Trecho da fonte
# # # # # # #
A Outra Margem e De Terça Pra Quarta



Nos primeiros momentos de A Outra Margem e De Terça Pra Quarta, quando certas sensibilidades são oferecidas simplesmente para serem subvertidas, ou corroboradas de forma bastante diversa daquela que se apreenderia simplesmente pela disposição e postura de seus personagens na mise-en-scène, uma das primeiras coisas a se chamar atenção é uma curiosa honestidade na observação de certo mundo masculino, que curiosamente nunca se assume como tal. Nathália Tereza filma um agroboy rústico que vaga pela noite ouvindo programas românticos no rádio de seu carro, e ao mesmo tempo que é brutalmente honesta quanto ao espaço que aquele rapaz habita naquela cidade e na relação dele com a moça que o interessa romanticamente, imprime algo de subversivo na maneira de apreendê-lo. Os conceitos de masculinidade e delicadeza que rodeiam aquela figura são enviesados numa malha cuidadosamente tecida.


Não consigo precisar agora a relação de Tereza com o Mato Grosso do Sul, mas estou relativamente certo de que ela observa esse estado/cidade e essas pessoas com um olhar nostálgico e, neste momento, empático, um olhar de quem um dia viveu ali e agora compreende melhor as motivações de personagens vivendo em ciclos viciosos tão especificamente construídos. A Outra Margem parece compreender e aplicar muito bem uma ideia de que a pausa e a dilatação do tempo são grandes ferramentas para fazer com que um universo, mesmo tão distante, seja desvelado e apreendido de forma mais compreensiva. Ver o jovem dirigir seu carro, beber suas cervejas, dançar com sua amada, e voltar para a noite levando no rosto um peso idêntico àquele do começo de sua jornada pode não fazer um espectador compreendê-lo, mas fará com que esteja muito próximo dele.
# # # # # # #
Seção de dados
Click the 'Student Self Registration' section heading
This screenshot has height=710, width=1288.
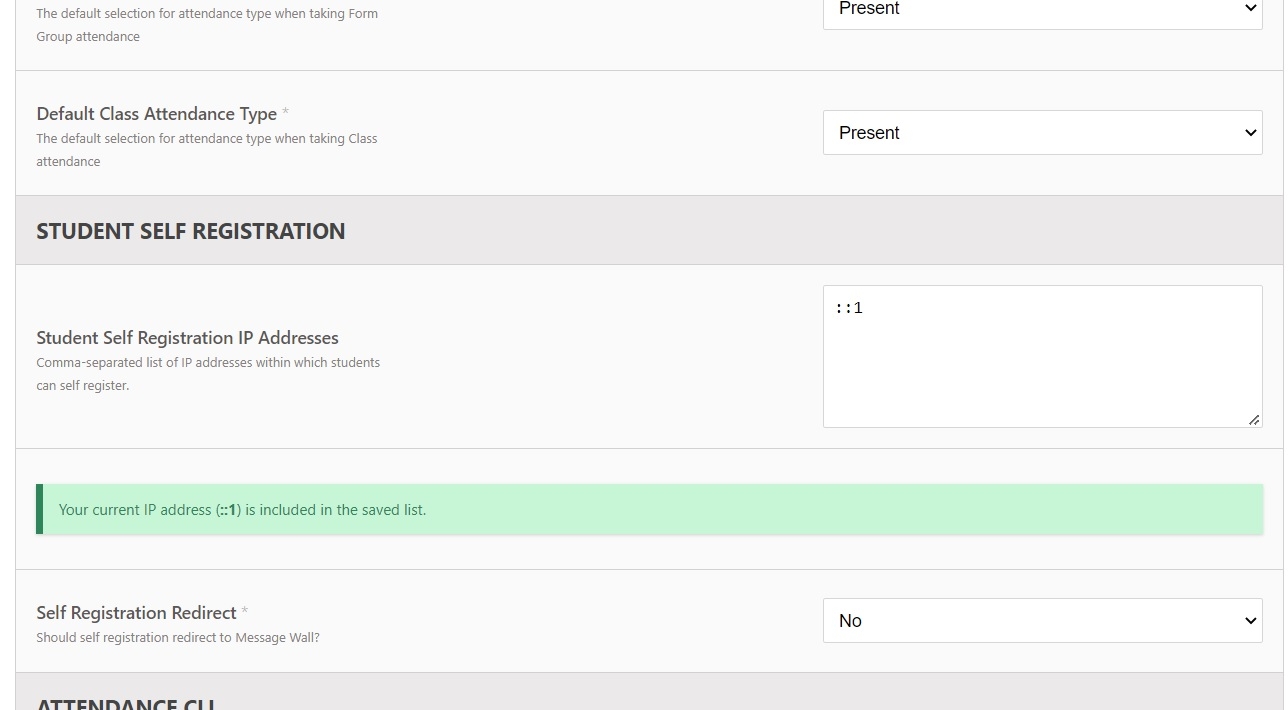[191, 231]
# # # # # # #
No texto sobre A Outra Margem e De Terça Pra Quarta, o que o agroboy filmado por Nathália Tereza ouve no rádio do carro enquanto vaga pela noite?

Resultado da tarefa
Programas românticos.